On October 16th, the price of Bitcoin fell below $110,000. Analysts attributed the 12% drop from the recent all-time high to sales by large holders, tensions in US-China trade relations, and increased demand for put options, according to The Block.
At one point, the price of the leading cryptocurrency dropped to ~$109,800. At the time of writing, it had recovered to $111,220. The correction followed the largest liquidation of positions in crypto market history, exceeding $19 billion over the past weekend.
Bitwise CIO Matt Hougan described the event as a structural “reset” rather than a market collapse.
Timothy Misir, head of research at BRN, believes that large holders are reducing positions without signs of panic. According to his data, whales with balances from 10 to 10,000 BTC sold ~17,500 BTC. However, since the beginning of the year, they remain net buyers, having accumulated over 318,000 BTC. This resembles asset rotation rather than a mass exit, Misir stated.
Options market data indicates that traders are hedging against another correction. The volume of put options exceeded $1.15 billion, accounting for 28% of the total trade flow. The lion’s share of open interest in call options is concentrated in the $115,000-130,000 range.
As Bitcoin declined, other major cryptocurrencies also fell in value. The total crypto market capitalization shrank to $3.8 trillion. The Fear and Greed Index stands at 28, indicating growing investor caution.
In the past 24 hours, long positions worth over $528 million have been liquidated.

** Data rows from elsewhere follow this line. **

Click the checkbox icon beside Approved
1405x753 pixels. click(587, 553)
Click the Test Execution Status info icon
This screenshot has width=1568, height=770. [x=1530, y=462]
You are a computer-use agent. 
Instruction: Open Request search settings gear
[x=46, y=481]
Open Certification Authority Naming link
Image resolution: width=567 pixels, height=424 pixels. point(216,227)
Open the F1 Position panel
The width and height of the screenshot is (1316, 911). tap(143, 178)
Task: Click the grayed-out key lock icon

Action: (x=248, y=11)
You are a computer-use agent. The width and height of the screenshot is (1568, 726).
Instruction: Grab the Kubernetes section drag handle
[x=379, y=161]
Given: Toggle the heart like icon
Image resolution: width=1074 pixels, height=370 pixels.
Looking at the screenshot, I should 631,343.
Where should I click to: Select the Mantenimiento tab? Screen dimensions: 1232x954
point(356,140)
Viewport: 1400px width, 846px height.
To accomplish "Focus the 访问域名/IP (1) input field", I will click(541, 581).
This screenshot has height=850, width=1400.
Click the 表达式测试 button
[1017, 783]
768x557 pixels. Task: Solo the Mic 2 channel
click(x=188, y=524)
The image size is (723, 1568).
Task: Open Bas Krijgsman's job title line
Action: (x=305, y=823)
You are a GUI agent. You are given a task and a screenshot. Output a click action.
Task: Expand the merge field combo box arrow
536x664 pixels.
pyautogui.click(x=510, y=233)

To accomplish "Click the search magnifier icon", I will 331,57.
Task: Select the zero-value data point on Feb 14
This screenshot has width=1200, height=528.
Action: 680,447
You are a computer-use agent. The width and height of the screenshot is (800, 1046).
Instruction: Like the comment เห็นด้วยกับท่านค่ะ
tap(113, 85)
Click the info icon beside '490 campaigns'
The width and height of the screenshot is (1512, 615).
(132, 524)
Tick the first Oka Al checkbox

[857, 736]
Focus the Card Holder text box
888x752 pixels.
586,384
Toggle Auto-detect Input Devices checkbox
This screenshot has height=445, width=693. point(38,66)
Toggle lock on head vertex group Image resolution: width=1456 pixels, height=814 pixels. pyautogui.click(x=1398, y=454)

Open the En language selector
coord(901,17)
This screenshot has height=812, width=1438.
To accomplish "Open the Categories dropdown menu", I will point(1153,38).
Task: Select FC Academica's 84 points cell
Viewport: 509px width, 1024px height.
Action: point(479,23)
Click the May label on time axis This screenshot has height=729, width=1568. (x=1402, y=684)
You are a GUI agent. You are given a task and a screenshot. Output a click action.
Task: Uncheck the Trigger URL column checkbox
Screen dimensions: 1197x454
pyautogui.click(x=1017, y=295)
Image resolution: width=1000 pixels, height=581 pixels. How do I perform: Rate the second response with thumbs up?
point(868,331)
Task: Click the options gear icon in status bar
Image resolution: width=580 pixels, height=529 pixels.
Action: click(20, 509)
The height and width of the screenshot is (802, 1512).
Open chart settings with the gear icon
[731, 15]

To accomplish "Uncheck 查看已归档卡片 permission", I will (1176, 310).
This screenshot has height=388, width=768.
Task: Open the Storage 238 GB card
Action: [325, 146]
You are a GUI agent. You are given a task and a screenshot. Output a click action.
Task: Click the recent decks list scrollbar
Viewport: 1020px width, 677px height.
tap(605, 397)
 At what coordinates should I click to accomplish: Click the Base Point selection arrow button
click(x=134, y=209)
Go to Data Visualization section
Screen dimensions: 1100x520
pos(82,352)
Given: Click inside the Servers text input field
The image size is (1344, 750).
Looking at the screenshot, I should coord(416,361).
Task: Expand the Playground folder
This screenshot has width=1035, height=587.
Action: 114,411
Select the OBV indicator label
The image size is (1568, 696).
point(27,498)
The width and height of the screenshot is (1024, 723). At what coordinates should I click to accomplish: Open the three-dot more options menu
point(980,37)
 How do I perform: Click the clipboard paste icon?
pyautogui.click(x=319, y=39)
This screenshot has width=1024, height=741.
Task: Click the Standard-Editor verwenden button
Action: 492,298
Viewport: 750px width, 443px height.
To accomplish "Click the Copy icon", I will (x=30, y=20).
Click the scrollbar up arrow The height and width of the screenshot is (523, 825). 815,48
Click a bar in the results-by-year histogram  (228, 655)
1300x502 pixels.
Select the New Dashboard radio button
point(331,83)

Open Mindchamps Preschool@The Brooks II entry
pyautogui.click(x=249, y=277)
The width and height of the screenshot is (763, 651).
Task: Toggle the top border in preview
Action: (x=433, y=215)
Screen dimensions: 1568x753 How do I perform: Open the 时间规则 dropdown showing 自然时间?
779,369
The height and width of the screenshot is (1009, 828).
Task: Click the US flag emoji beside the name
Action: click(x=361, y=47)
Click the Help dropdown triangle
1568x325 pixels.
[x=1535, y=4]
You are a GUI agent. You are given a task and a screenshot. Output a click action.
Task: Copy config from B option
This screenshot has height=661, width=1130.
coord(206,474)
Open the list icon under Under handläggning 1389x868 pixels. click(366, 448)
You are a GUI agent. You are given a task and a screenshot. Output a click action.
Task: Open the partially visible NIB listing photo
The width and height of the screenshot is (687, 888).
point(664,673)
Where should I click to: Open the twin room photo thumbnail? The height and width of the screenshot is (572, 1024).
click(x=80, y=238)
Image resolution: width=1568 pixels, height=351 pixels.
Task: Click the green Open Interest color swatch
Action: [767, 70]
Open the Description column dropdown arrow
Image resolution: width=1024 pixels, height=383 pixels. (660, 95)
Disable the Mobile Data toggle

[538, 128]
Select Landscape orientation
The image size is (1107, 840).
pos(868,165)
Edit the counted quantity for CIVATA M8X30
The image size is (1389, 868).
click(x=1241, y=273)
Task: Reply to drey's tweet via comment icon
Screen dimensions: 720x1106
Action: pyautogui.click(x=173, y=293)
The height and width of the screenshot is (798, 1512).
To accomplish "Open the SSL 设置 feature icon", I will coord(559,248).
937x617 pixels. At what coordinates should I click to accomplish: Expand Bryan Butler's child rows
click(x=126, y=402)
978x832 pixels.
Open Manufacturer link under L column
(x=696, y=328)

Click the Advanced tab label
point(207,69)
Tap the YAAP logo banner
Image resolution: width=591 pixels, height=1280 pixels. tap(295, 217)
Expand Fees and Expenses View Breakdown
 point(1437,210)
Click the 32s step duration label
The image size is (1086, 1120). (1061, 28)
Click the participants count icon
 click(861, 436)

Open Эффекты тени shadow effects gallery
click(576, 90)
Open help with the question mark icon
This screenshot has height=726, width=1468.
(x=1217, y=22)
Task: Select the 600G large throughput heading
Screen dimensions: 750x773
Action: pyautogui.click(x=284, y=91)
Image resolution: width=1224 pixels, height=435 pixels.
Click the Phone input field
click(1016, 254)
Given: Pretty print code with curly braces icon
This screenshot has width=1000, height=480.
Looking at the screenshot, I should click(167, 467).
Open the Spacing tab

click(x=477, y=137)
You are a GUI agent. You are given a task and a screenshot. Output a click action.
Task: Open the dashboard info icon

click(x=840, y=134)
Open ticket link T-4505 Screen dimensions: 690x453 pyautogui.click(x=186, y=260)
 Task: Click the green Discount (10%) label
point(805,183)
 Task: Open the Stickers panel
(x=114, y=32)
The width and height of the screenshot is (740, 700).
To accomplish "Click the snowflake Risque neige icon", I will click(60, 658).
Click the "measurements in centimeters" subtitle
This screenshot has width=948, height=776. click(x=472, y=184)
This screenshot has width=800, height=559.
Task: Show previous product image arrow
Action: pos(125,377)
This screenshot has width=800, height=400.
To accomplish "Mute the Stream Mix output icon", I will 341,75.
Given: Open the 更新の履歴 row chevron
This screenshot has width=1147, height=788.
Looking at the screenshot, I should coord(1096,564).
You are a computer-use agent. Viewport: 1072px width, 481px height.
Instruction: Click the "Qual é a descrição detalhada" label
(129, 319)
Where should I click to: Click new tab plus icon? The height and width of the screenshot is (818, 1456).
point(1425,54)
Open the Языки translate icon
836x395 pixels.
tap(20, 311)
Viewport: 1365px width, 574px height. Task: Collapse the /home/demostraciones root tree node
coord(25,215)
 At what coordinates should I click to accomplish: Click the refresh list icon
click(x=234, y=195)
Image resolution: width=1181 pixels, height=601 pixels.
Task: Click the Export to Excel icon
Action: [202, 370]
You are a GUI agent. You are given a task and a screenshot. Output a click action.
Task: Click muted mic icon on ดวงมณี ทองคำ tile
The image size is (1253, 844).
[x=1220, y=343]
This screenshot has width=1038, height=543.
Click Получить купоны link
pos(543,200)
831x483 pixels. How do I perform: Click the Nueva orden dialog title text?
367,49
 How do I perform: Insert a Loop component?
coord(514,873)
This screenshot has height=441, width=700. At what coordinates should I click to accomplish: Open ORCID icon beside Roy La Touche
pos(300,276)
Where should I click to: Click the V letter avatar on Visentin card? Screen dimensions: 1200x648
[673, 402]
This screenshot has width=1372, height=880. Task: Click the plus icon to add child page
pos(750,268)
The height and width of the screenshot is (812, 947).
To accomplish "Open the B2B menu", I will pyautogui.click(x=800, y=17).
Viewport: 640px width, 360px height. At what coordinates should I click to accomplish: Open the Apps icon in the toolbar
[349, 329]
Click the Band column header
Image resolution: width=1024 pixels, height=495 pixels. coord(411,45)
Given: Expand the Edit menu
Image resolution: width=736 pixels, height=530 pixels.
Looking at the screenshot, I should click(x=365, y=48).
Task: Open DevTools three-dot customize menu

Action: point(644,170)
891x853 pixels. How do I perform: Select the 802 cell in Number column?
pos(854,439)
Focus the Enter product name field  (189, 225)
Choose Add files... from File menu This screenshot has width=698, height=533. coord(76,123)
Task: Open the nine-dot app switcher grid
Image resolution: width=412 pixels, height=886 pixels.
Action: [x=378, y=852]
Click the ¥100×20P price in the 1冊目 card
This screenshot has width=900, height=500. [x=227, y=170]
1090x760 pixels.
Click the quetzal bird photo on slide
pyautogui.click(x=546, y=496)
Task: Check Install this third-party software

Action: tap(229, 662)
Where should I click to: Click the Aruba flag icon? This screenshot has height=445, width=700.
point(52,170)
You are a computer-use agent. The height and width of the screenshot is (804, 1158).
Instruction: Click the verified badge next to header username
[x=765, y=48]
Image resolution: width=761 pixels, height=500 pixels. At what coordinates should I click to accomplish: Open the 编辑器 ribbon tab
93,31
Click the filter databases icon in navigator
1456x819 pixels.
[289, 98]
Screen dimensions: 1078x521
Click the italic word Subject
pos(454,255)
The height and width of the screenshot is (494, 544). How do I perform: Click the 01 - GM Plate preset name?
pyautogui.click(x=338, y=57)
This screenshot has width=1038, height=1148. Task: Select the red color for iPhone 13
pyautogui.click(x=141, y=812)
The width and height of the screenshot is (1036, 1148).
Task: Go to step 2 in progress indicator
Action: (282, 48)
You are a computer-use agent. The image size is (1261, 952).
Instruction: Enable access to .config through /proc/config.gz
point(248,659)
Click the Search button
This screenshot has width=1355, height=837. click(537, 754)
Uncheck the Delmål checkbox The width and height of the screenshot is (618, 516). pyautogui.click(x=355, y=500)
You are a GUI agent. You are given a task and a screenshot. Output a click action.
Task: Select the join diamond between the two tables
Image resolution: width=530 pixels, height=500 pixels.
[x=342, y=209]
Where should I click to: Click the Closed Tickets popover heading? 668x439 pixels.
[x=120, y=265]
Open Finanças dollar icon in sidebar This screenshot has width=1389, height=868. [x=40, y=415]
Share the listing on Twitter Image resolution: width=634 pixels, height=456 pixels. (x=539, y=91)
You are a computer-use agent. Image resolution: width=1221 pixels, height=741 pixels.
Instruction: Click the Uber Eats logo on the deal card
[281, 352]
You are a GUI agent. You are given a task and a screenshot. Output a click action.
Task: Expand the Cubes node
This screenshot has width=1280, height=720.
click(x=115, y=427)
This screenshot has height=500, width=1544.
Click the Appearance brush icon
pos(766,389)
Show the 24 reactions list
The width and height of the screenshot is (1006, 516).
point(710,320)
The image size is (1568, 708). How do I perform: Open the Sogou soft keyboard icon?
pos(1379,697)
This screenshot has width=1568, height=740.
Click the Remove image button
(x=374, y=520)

Some analysts view the developments as a sign of market resilience. 21Shares strategist Matt Mena noted that Bitcoin maintains strong positions. In his view, structural demand, supported by a $6 billion inflow into ETFs over the past month, continues to form a price floor.
He believes that after deleveraging, the situation looks constructive towards the end of the year, paving the way to $150,000 if institutional demand persists.
However, in the short term, the technical outlook appears fragile. Mena warns that a decisive break below $110,000 could push the price into the $104,000–108,000 range. To resume a bullish momentum, Bitcoin needs to consolidate above $115,000.
Whale Shifts from Short to Long
According to the analytics platform Lookonchain, one whale has changed its trading strategy, shifting from short to long positions, indicating an expectation of market growth.
Whale 0xc2a3, who made over $5.5M in profits in just 4 days, has flipped from short to long!
He just opened a 5x long on 68.4 $BTC($7.6M) and placed limit orders to go long on $ETH as well.https://t.co/ort0PmauDQhttps://t.co/Cc68TH8iyB pic.twitter.com/5bvKirI8Ty
— Lookonchain (@lookonchain) October 16, 2025
The trader opened a long position on 68.4 BTC worth $7.6 million. The trade was executed with fivefold leverage.
Previously, this market participant earned over $5.5 million in just four days amid falling prices.
The whale also placed limit orders to open long positions in Ethereum.
Earlier, CryptoQuant analyst Axel Adler Jr. stated that Bitcoin has passed a maturity test.